O advogado criminalista Nilton Aarão reitera que a Lei de Execuções Penais veda a concessão de saídas temporárias aos indivíduos que foram condenados por crimes hediondos com resultado de morte, aqueles tidos como mais graves pelo ordenamento jurídico brasileiro.

De acordo com o advogado, a medida é um instrumento de ressocialização importante. E a maioria não pode pagar pelo erro de uma minoria, já que, segundo ele, o último levantamento, da saidinha de fim de ano, mostra que dos mais de 4 mil presos que saíram, apenas 118 não retornaram.

“É um assunto complexo e delicado, que envolve a necessidade de balancear a ressocialização com a segurança da sociedade. Muitos presos utilizam estas datas para conseguir um trabalho, informar um estudo, tirar algum documento, visitar as famílias”, aponta.

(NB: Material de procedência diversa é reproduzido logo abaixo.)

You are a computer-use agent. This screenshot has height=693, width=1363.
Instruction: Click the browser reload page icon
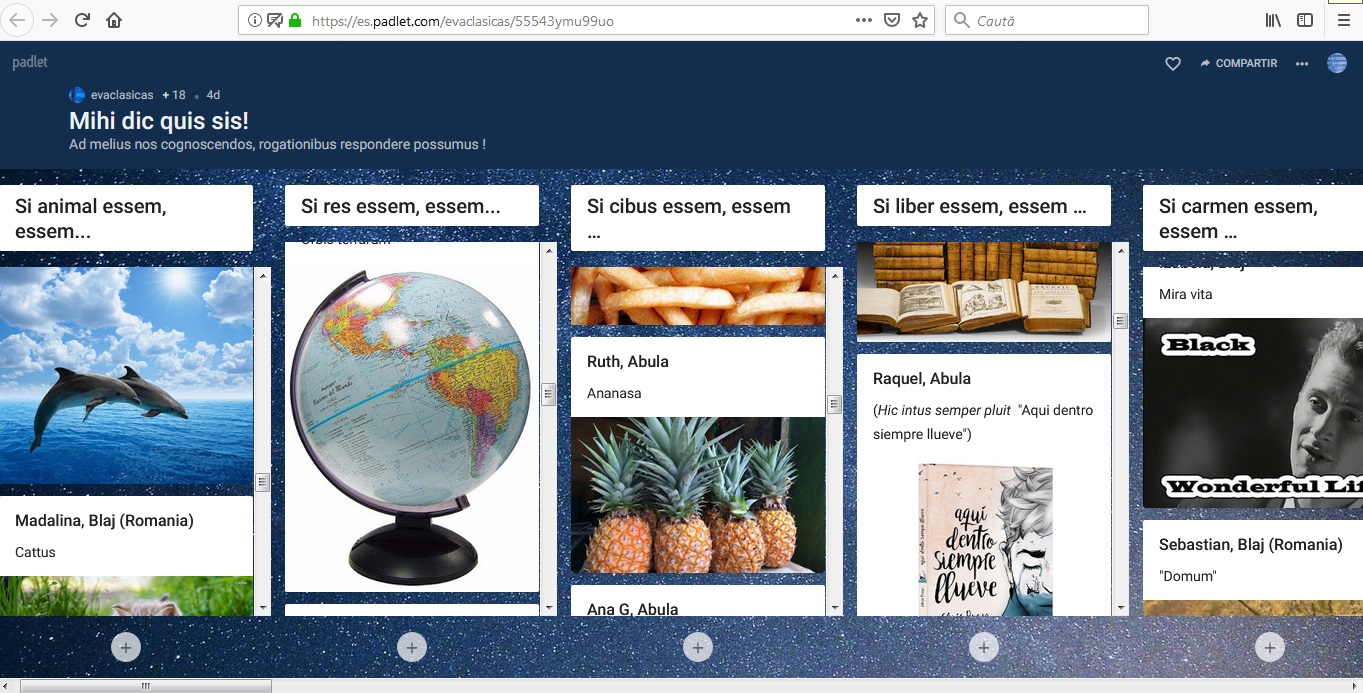(82, 20)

Opinião compartilhada por Fábio Curvelano, que também defende as “saidinhas”. “O problema não são os benefícios da execução, mas como a execução é tocada no Brasil. Aqui, você aprisiona um pitbull, bate nele a vida inteira e quer que ele saia de lá doce, manso e pacífico”, destaca.

Alex Xavier pede cautela nas análises e reitera a importância das saídas temporárias. “É um direito extremamente importante na execução de pena brasileira, uma vez que dá possibilidade de aquele indivíduo ser inserido aos poucos na sociedade”, afirma.

Daniel Lage relembra o caso do policial mineiro que morreu indo atrás de um desses fugitivos e diz que é importante encontrar maneiras de evitar que esse tipo de incidente ocorra no futuro.